8. 'Creation Lake' by Rachel Kushner
You know from this book's opening paragraphs that you are in the hands of a major writer, one who processes experience on a deep level. Kushner has a gift for almost effortless intellectual penetration.
7. 'Here One Moment' by Liane Moriarty
Most novels wrap up predictably or peter out or go off the rails. But not Moriarty's. Her conclusions aren't obvious, and they don't necessarily give readers what they want, but they do induce a sense of sanguinity — an exhale of relief that the world makes sense. Or Moriarty's world, anyway.
6. 'The Book of Love' by Kelly Link
The prose is diamond-sharp; it's hard to imagine Link ever writing a clunky sentence or a bad description. Her characters are all brilliantly fast-talking and fast-thinking, their conversations full of wordplay and in-jokes. As people, they are multi-faceted; charming and understandable and tragic, as well as a bit obnoxious.
5. 'All Fours' by Miranda July
But "All Fours" possessed me. I picked it up and neglected my life until the last page, and then I started begging every woman I know to read it as soon as possible.
[The Cut]
4. 'Intermezzo' by Sally Rooney
Rooney's ability to seamlessly present age-old questions and ideas within the reality of our current world — which, at times, can feel hopeless — seems to be, in part, what makes her a significant writer today.

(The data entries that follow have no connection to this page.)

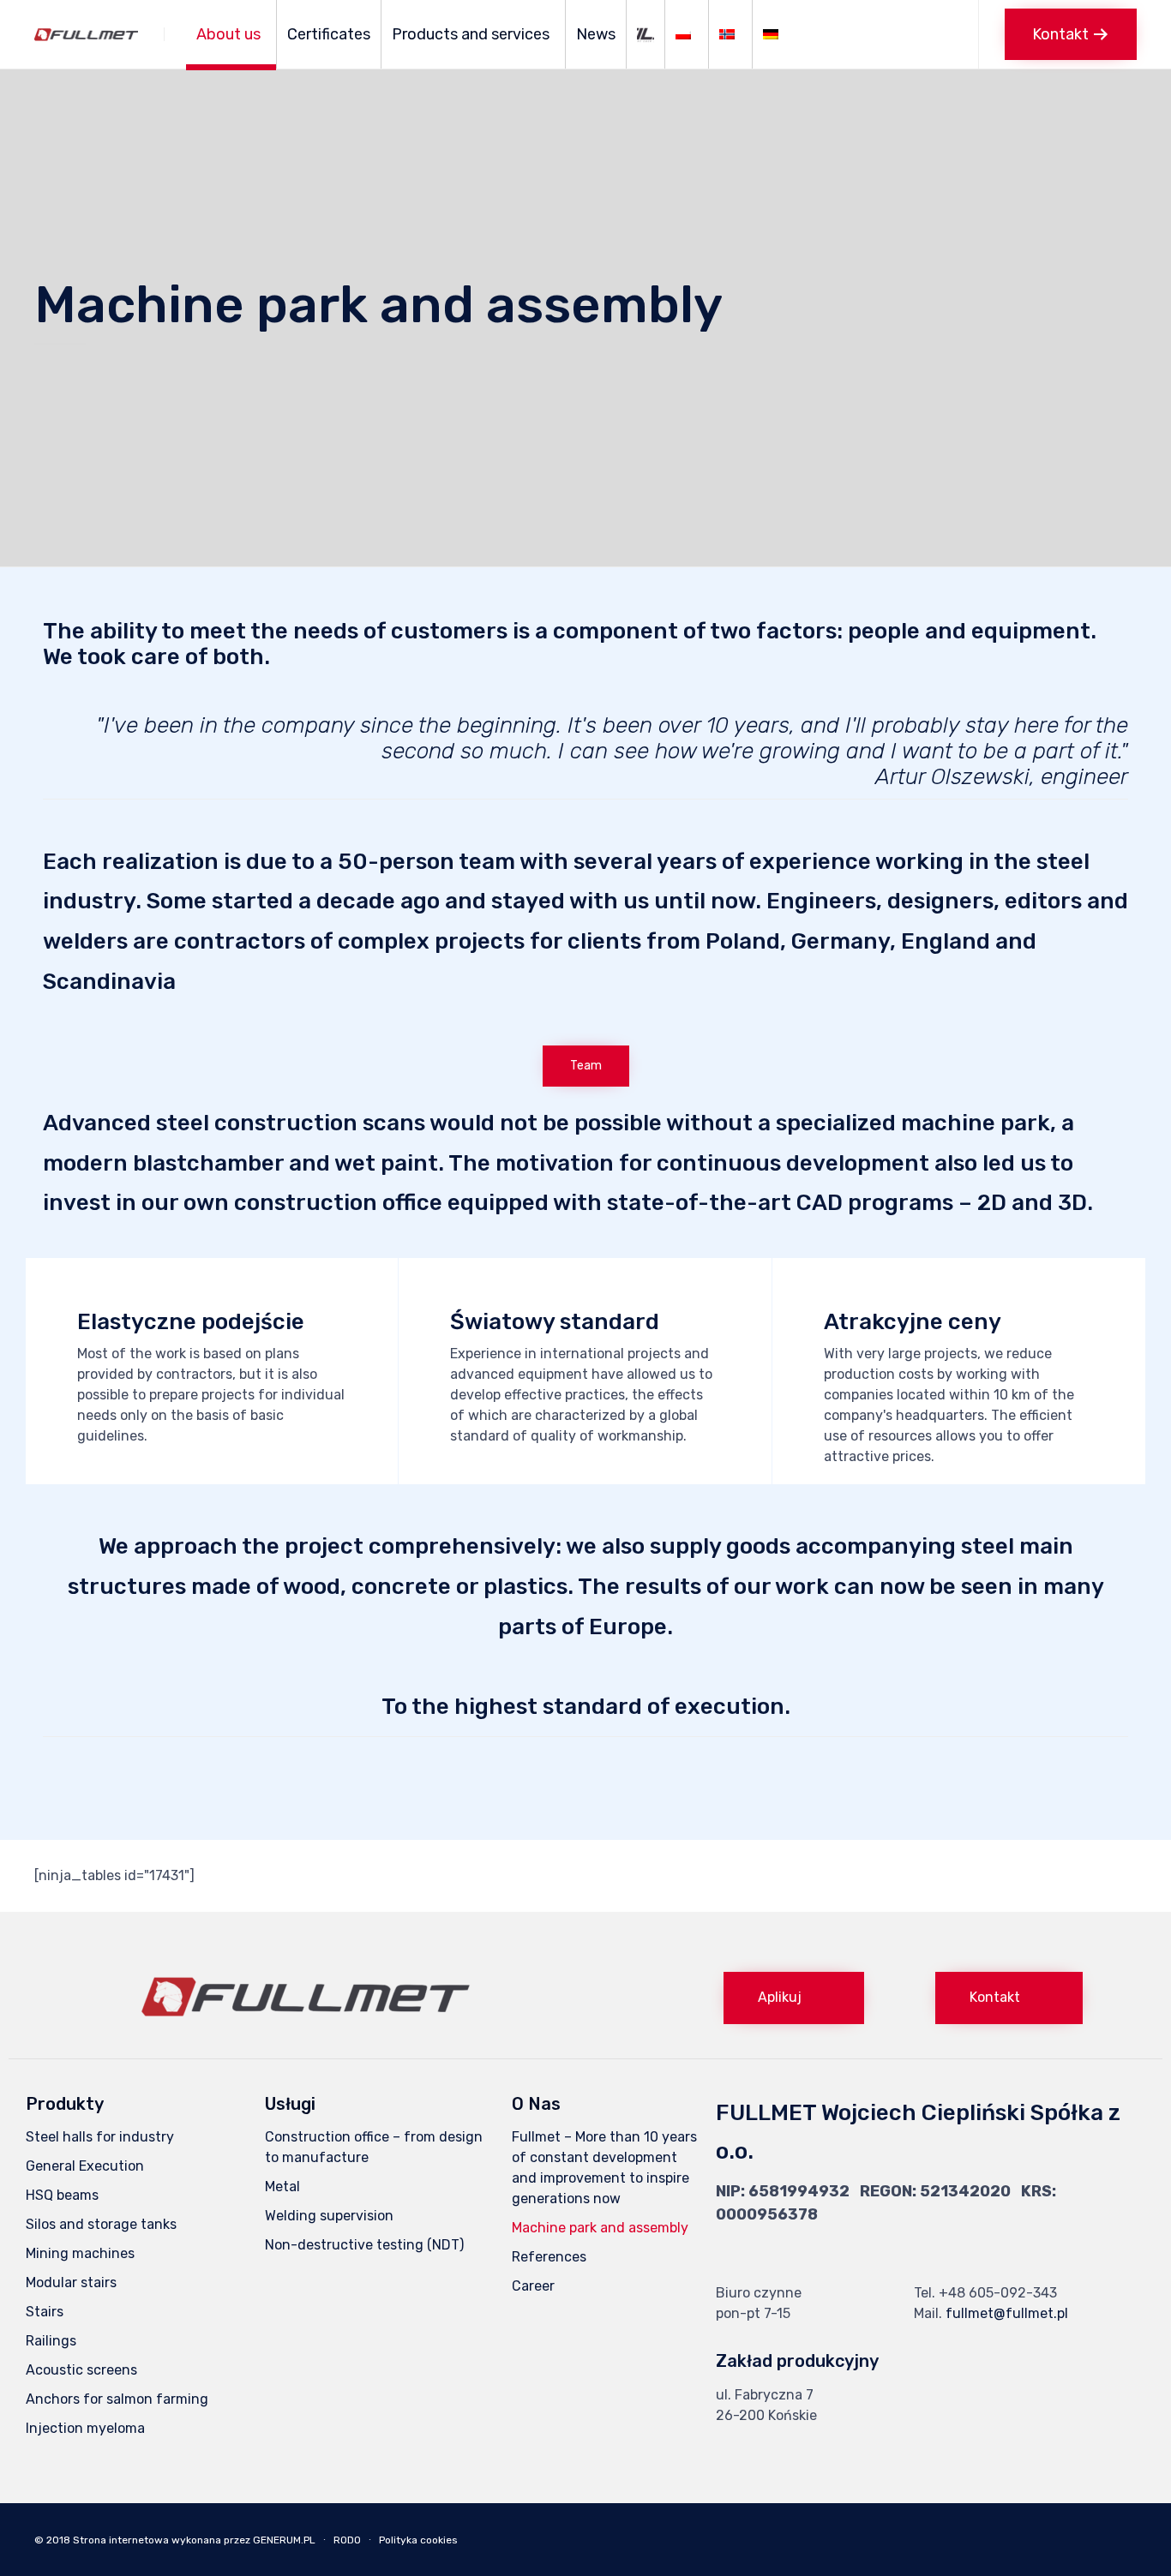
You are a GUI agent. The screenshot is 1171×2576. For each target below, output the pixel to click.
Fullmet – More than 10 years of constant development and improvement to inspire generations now (604, 2168)
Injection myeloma (85, 2428)
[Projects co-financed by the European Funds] (645, 34)
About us (228, 34)
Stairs (44, 2311)
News (596, 34)
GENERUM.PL (284, 2540)
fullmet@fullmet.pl (1007, 2313)
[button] (1071, 34)
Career (533, 2286)
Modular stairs (71, 2282)
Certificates (328, 34)
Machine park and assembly (600, 2228)
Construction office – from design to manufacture (374, 2147)
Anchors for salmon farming (117, 2399)
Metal (282, 2186)
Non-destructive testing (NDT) (364, 2245)
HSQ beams (62, 2195)
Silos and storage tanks (101, 2224)
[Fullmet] (86, 34)
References (549, 2257)
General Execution (85, 2166)
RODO (347, 2540)
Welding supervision (329, 2216)
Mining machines (80, 2253)
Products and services (470, 34)
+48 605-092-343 (998, 2293)
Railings (51, 2341)
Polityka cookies (418, 2540)
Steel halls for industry (100, 2137)
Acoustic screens (81, 2370)
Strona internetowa (121, 2540)
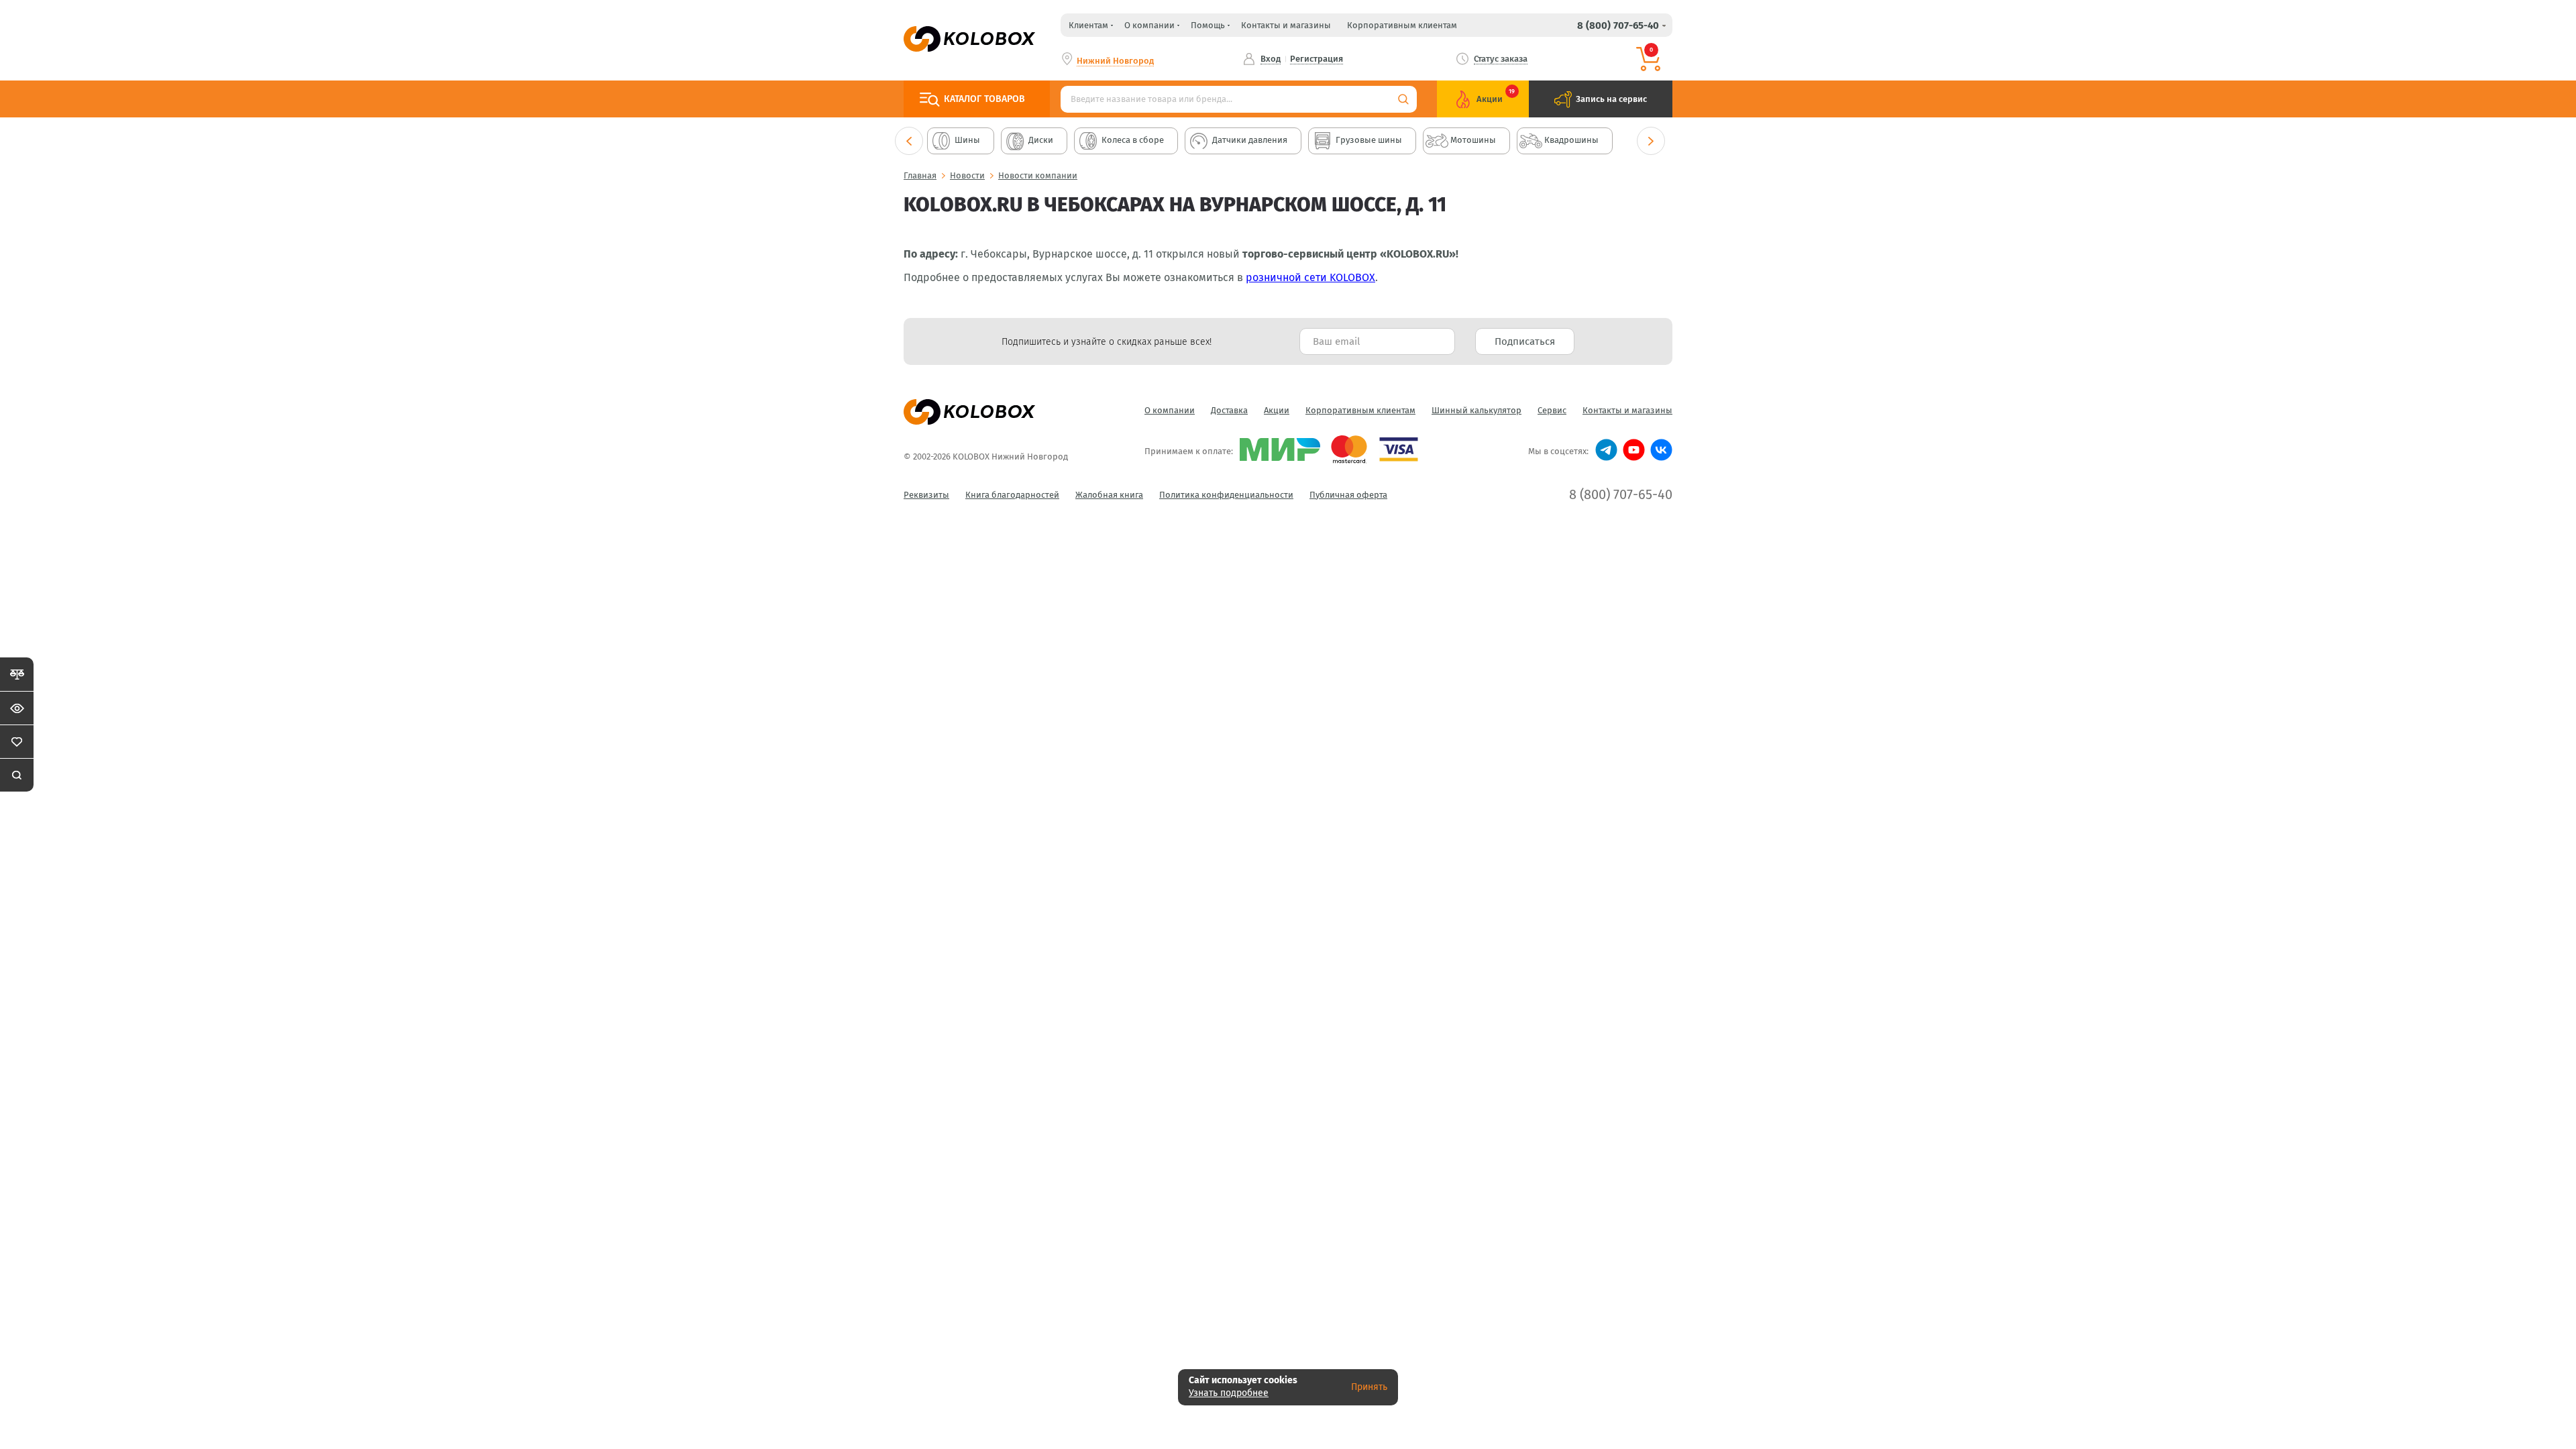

If "Intermezzo" is any indication, the author's literary finesse grows with each new novel.
3. 'The Ministry of Time' by Kaliane Bradley
What's most impressive about Bradley's debut, aside from the seamless melding of genres, is the way it juggles the weighty themes of identity, colonialism, government corruption, genocide and climate change with quieter explorations of love and connection.
2. 'Martyr!' by Kaveh Akbar
The novel itself is almost violently artful, full of sentences that stab, pierce and slice with their beauty ... Akbar's writing has the musculature of poetry that can't rely on narrative propulsion and so propels itself. It's tonally nuanced — in command of a dazzling spectrum of frequencies from comedic to tragic — rigorous and surprising.
1. 'James' by Percival Everett
What sets "James" above Everett's previous novels, as casually and caustically funny as many are, is that here the humanity is turned up — way up. This is Everett's most thrilling novel, but also his most soulful. Beneath the wordplay, and below the packed dirt floor of Everett's moral sensibility, James is an intensely imagined human being.
A note on methodology
We wish we could say there was a super fancy algorithm that combed the internet and did this for us. But the truth is that the entity doing the internet combing was a human Digg Editor, and calculations were performed by an Excel sheet that ingested and re-ranked all the lists we fed into it (briefly: #1 ranked items received 10 points, #2 ranked items got 9 points... down through #10 ranked items, which got 1 point; items on unranked lists all got 5.5 points).